Uganda began a two-year term on the United Nations Security Council last week, with its ambassador saying the country will use the opportunity to focus closer international attention on African conflicts. Uganda’s will be the most prominent voice of Africa as the UN’s most powerful body grapples in the coming months with several East African issues, including chaos in Somalia, war in Sudan’s Darfur region and worsening violence on Uganda’s own doorstep in the eastern Democratic Republic of Congo.
Some analysts speculate that Uganda may press the Security Council to allow UN forces stationed in the DRC and Sudan to join the hunt for Lord’s Resistance Army fighters.
The group led by Joseph Kony is accused of having massacred hundreds of Congolese civilians in the closing days of 2008.
In a recent interview on UN Radio, Ugandan ambassador Francis Butagira suggested that the country will press the Security Council to approve international intervention in Somalia while maintaining a hands-off posture in regard to other African hot spots such as Zimbabwe.
Mr Butagira said the Council should refrain from “efforts to have regime change in some countries.” In what could be interpreted as a reference to the US invasion of Iraq, the Ugandan envoy said that “unilateralism or flexing of muscles has been shown not to work.”
He made clear that Uganda would not favour moves by powers outside Africa to topple Zimbabwe President Robert Mugabe.
Noting that Uganda supports the African Union position on Zimbabwe, Mr Butagira said the crisis there is “best dealt with by the sub-region” through the Southern African Development Community.
The issue of Zimbabwe does not have an international security dimension and thus “does not warrant intervention by the Security Council,” Mr Butagira said.
The ambassador also cited the African Union stance when asked about the International Criminal Court’s pending charges of genocide against Sudanese President Omar al-Bashir.
The AU urged the Security Council in July to use its power to suspend the indictment against President al-Bashir on the grounds that international criminal proceedings against him would only further destabilise the Darfur region.

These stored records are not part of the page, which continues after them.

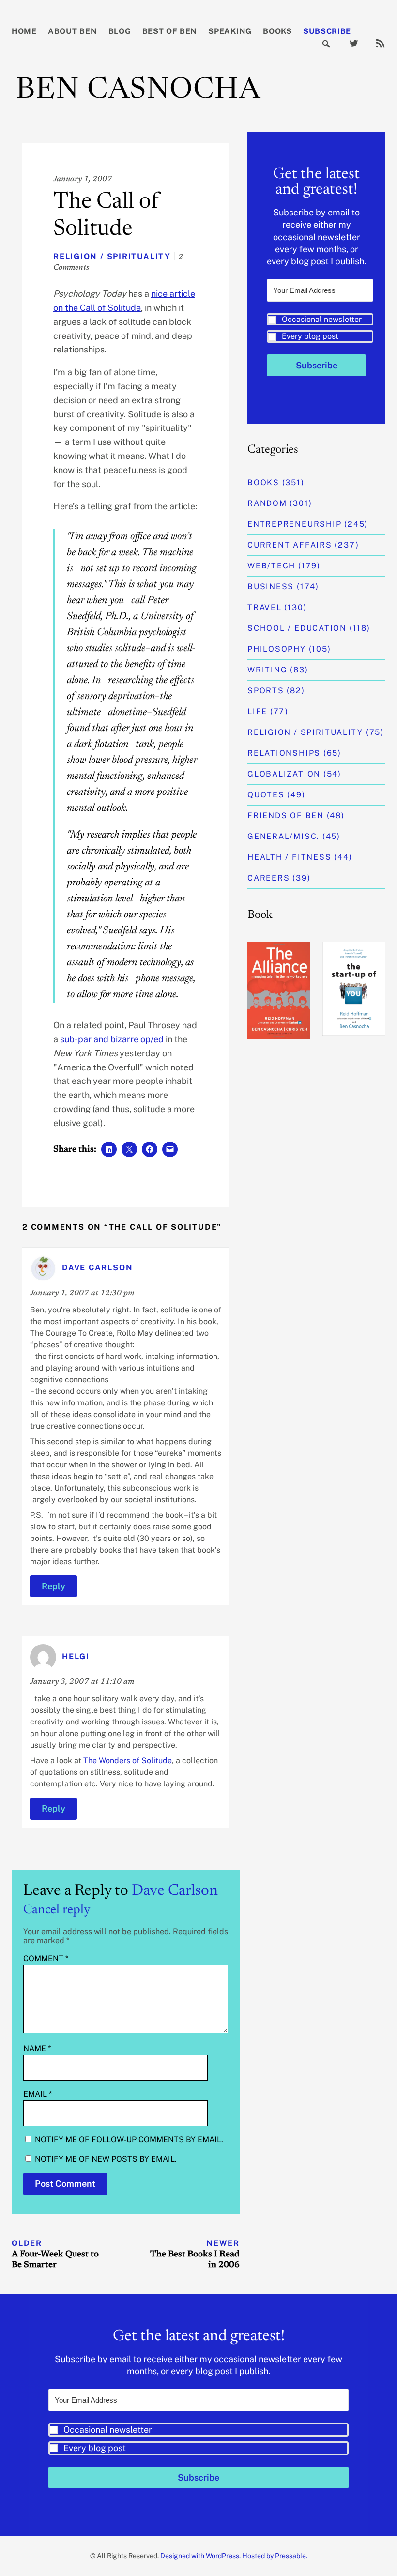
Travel (264, 607)
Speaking (230, 31)
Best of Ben (170, 31)
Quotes (266, 794)
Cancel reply (57, 1910)
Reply (53, 1586)
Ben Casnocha (138, 91)
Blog (119, 31)
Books (277, 31)
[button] (320, 328)
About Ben (72, 31)
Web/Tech (271, 565)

But even as he implied Uganda’s willingness to press the Council for such a deferral, Mr Butagira cautioned that efforts to shield President al-Bashir from prosecution should not be viewed as “a blanket endorsement” of Sudan’s policies. The Ugandan ambassador noted that the AU has called for improvements in Sudan’s human-rights record.

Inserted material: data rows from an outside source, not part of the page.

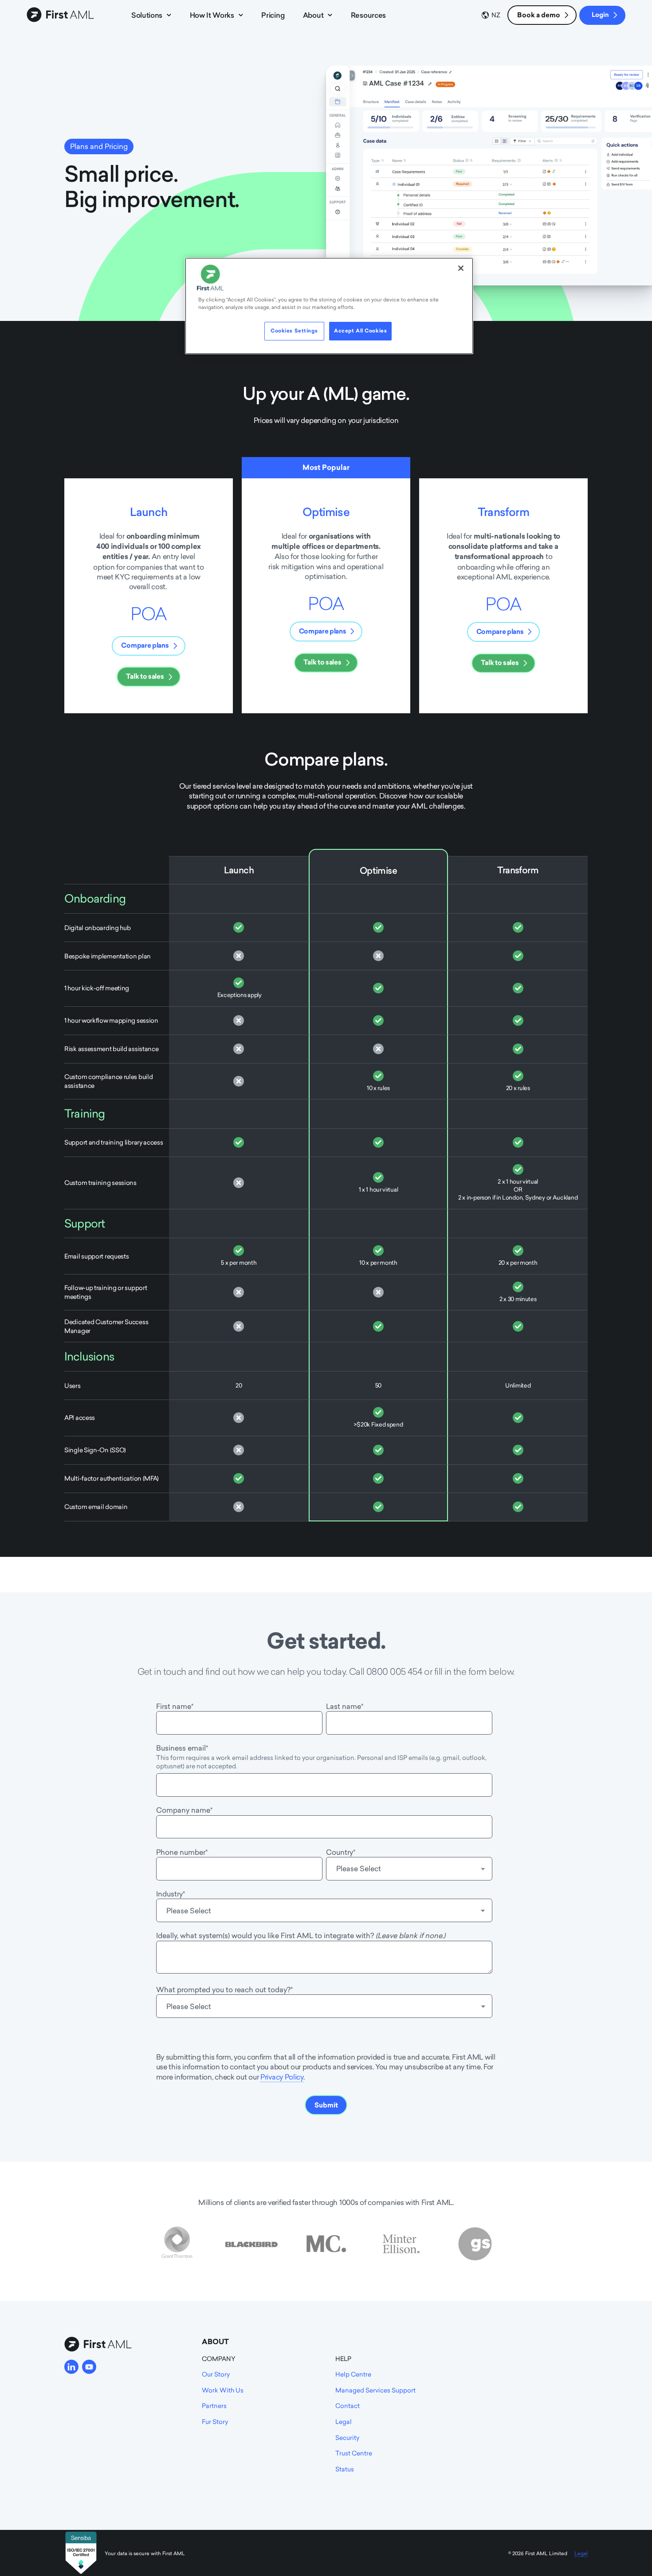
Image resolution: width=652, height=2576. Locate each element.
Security (347, 2437)
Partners (214, 2405)
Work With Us (223, 2390)
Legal (343, 2421)
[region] (329, 306)
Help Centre (353, 2374)
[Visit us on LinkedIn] (71, 2367)
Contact (347, 2405)
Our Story (216, 2374)
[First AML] (62, 15)
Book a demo (538, 15)
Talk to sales (145, 676)
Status (344, 2469)
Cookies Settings (294, 330)
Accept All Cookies (360, 330)
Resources (368, 15)
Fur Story (215, 2421)
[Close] (461, 268)
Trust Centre (353, 2453)
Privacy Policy (281, 2077)
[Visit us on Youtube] (89, 2367)
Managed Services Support (375, 2390)
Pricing (272, 15)
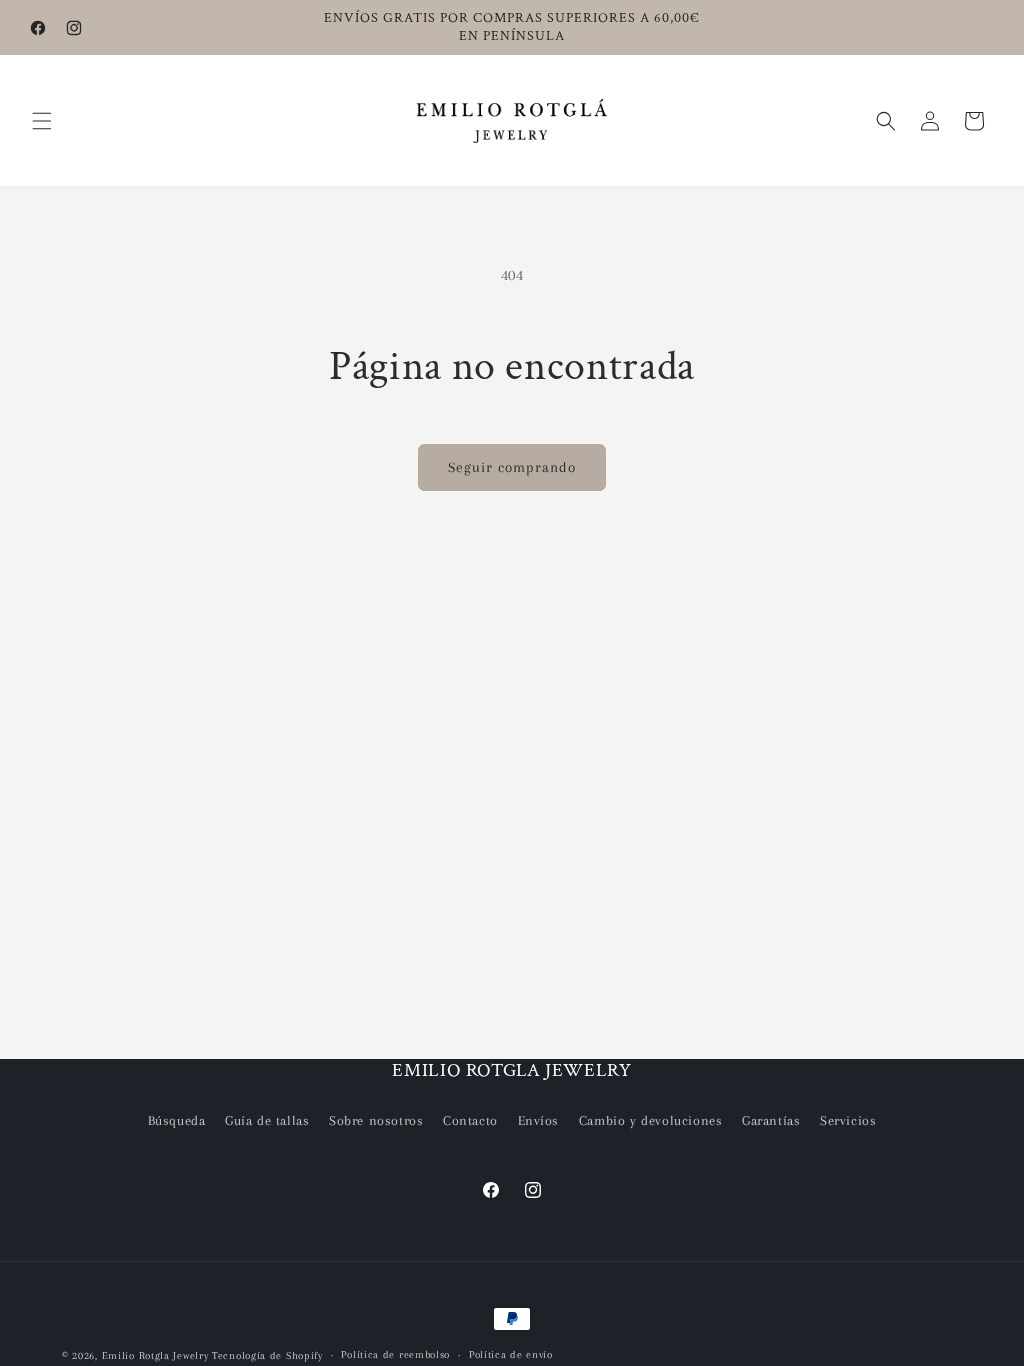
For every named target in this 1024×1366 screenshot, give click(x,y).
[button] (42, 121)
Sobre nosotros (376, 1120)
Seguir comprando (512, 467)
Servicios (848, 1120)
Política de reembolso (395, 1354)
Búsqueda (177, 1120)
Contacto (470, 1120)
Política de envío (511, 1354)
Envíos (539, 1120)
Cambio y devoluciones (651, 1120)
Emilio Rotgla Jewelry (155, 1355)
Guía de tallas (267, 1120)
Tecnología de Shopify (267, 1355)
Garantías (771, 1120)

“Sudan will be wise to do that,” Mr Butagira said. He added that Africa is concerned with “balancing the issue of justice and reconciliation” in Sudan.
On Somalia, the Security Council has a responsibility to authorise UN intervention, Mr Butagira said.
Other Council members, including the United States, have likewise argued for dispatch of a UN force to Somalia, but such an initiative appears unlikely to be launched until warring Somali factions act to resolve their differences.
In his UN Radio interview, Mr Butagira emphasised, “It is incumbent on African countries themselves to see what they can do to help Somalia.” Uganda’s own approach has been based, he said, on a decision “to help our brothers” in Somalia. He urged other African countries to join Uganda and Burundi in supplying troops for the African Union mission already deployed in Somalia.
Mr Butagira set his goals high when asked what he hoped the Council might achieve by the time Uganda’s term expires at the end of 2010.
He expressed hope that conflicts in Africa will have been resolved by then and that the continent will be focused squarely on its development needs.
Starting on New Year’s Day, Uganda took over a Security Council seat previously occupied by South Africa.
Uganda won 181 votes from the UN General Assembly’s 192 members in an election in October in which Austria, Japan, Mexico and Turkey were also awarded non-permanent spots on the council.
Five countries — Britain, China, France, Russia and the United States — hold permanent seats on the Security Council where they also wield veto power.
Burkina Faso, Costa Rica, Croatia, Libya and Vietnam will hold the other rotating seats on the 15-member council through the end of 2009.
Uganda has twice previously been chosen for a Security Council seat —in 1966 and 1981.
Some critics sought unsuccessfully to block the country’s return to the globally prestigious position.
Writing in October for a popular online journal called The Huffington Post, US reporter Georgianne Nienaber noted that Uganda has been accused of wanton human-rights violations and resource plundering in the eastern DRC. Her posting was headlined: “Uganda does not deserve seat on UN Security Council; it’s time to pay attention.”
Ms Nienaber’s commentary cited remarks by a leader of the US-based advocacy group Friends of the Congo who described Uganda as “certainly an agent of the US wreaking havoc on the African continent, particularly in Congo.”